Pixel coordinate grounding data
******
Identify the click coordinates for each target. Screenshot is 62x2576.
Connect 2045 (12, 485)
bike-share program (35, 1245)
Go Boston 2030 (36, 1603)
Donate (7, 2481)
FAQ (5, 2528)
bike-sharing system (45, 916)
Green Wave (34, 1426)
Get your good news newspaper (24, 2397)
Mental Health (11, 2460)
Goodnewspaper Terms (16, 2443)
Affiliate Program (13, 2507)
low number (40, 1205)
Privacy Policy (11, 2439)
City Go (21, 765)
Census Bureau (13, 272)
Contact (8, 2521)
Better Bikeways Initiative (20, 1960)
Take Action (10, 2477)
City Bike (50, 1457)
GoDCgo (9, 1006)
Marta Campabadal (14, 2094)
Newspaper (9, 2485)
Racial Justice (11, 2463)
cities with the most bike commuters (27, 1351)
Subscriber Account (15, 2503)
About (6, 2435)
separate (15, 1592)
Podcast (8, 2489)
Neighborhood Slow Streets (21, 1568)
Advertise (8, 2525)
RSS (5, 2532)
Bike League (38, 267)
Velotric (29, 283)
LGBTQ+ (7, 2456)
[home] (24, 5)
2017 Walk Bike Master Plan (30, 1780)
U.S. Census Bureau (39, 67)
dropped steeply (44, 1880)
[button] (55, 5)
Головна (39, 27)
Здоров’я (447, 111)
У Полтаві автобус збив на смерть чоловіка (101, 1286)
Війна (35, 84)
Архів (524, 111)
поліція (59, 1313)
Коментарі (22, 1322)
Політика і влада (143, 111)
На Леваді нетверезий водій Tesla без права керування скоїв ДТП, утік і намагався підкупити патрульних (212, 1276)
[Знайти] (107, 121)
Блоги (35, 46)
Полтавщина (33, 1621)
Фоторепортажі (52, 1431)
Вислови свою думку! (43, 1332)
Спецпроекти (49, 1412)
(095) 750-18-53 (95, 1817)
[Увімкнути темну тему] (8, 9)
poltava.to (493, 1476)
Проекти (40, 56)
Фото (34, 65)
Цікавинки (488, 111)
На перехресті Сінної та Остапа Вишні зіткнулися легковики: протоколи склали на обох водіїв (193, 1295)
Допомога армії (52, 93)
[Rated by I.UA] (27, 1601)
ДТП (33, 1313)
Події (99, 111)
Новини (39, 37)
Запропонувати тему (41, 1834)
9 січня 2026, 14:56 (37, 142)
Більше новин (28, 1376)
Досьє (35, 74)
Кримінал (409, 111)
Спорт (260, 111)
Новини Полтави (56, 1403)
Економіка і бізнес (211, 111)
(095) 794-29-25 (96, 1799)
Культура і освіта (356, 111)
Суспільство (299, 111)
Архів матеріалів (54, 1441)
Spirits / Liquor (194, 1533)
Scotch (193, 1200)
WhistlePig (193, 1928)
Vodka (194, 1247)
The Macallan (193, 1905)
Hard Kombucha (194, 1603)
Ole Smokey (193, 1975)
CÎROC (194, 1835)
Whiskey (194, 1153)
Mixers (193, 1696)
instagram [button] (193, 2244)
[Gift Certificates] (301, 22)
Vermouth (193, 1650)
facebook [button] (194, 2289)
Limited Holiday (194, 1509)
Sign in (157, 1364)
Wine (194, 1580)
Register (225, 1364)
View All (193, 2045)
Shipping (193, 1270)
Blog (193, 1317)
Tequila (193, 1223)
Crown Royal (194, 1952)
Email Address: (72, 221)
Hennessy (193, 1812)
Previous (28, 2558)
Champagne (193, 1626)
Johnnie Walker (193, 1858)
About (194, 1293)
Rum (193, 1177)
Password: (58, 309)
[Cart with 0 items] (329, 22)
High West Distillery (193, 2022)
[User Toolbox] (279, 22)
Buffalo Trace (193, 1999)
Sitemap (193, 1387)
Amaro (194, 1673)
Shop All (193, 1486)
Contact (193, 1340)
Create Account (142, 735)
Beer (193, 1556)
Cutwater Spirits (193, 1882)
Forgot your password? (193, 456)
******
[Exercise directions]
Give the data again in full, keeping every line as it was.

[Final answer]
Identify the click coordinates for each target. Screenshot is 62x2576.
Connect 2045 (12, 485)
bike-share program (35, 1245)
Go Boston 2030 (36, 1603)
Donate (7, 2481)
FAQ (5, 2528)
bike-sharing system (45, 916)
Green Wave (34, 1426)
Get your good news newspaper (24, 2397)
Mental Health (11, 2460)
Goodnewspaper Terms (16, 2443)
Affiliate Program (13, 2507)
low number (40, 1205)
Privacy Policy (11, 2439)
City Go (21, 765)
Census Bureau (13, 272)
Contact (8, 2521)
Better Bikeways Initiative (20, 1960)
Take Action (10, 2477)
City Bike (50, 1457)
GoDCgo (9, 1006)
Marta Campabadal (14, 2094)
Newspaper (9, 2485)
Racial Justice (11, 2463)
cities with the most bike commuters (27, 1351)
Subscriber Account (15, 2503)
About (6, 2435)
separate (15, 1592)
Podcast (8, 2489)
Neighborhood Slow Streets (21, 1568)
Advertise (8, 2525)
RSS (5, 2532)
Bike League (38, 267)
Velotric (29, 283)
LGBTQ+ (7, 2456)
[home] (24, 5)
2017 Walk Bike Master Plan (30, 1780)
U.S. Census Bureau (39, 67)
dropped steeply (44, 1880)
[button] (55, 5)
Головна (39, 27)
Здоров’я (447, 111)
У Полтаві автобус збив на смерть чоловіка (101, 1286)
Війна (35, 84)
Архів (524, 111)
поліція (59, 1313)
Коментарі (22, 1322)
Політика і влада (143, 111)
На Леваді нетверезий водій Tesla без права керування скоїв ДТП, утік і намагався підкупити патрульних (212, 1276)
[Знайти] (107, 121)
Блоги (35, 46)
Полтавщина (33, 1621)
Фоторепортажі (52, 1431)
Вислови свою думку! (43, 1332)
Спецпроекти (49, 1412)
(095) 750-18-53 (95, 1817)
[Увімкнути темну тему] (8, 9)
poltava.to (493, 1476)
Проекти (40, 56)
Фото (34, 65)
Цікавинки (488, 111)
На перехресті Сінної та Остапа Вишні зіткнулися легковики: протоколи склали на обох водіїв (193, 1295)
Допомога армії (52, 93)
[Rated by I.UA] (27, 1601)
ДТП (33, 1313)
Події (99, 111)
Новини (39, 37)
Запропонувати тему (41, 1834)
9 січня 2026, 14:56 (37, 142)
Більше новин (28, 1376)
Досьє (35, 74)
Кримінал (409, 111)
Спорт (260, 111)
Новини Полтави (56, 1403)
Економіка і бізнес (211, 111)
(095) 794-29-25 (96, 1799)
Культура і освіта (356, 111)
Суспільство (299, 111)
Архів матеріалів (54, 1441)
Spirits / Liquor (194, 1533)
Scotch (193, 1200)
WhistlePig (193, 1928)
Vodka (194, 1247)
The Macallan (193, 1905)
Hard Kombucha (194, 1603)
Ole Smokey (193, 1975)
CÎROC (194, 1835)
Whiskey (194, 1153)
Mixers (193, 1696)
instagram [button] (193, 2244)
[Gift Certificates] (301, 22)
Vermouth (193, 1650)
facebook [button] (194, 2289)
Limited Holiday (194, 1509)
Sign in (157, 1364)
Wine (194, 1580)
Register (225, 1364)
View All (193, 2045)
Shipping (193, 1270)
Blog (193, 1317)
Tequila (193, 1223)
Crown Royal (194, 1952)
Email Address: (72, 221)
Hennessy (193, 1812)
Previous (28, 2558)
Champagne (193, 1626)
Johnnie Walker (193, 1858)
About (194, 1293)
Rum (193, 1177)
Password: (58, 309)
[Cart with 0 items] (329, 22)
High West Distillery (193, 2022)
[User Toolbox] (279, 22)
Buffalo Trace (193, 1999)
Sitemap (193, 1387)
Amaro (194, 1673)
Shop All (193, 1486)
Contact (193, 1340)
Create Account (142, 735)
Beer (193, 1556)
Cutwater Spirits (193, 1882)
Forgot your password? (193, 456)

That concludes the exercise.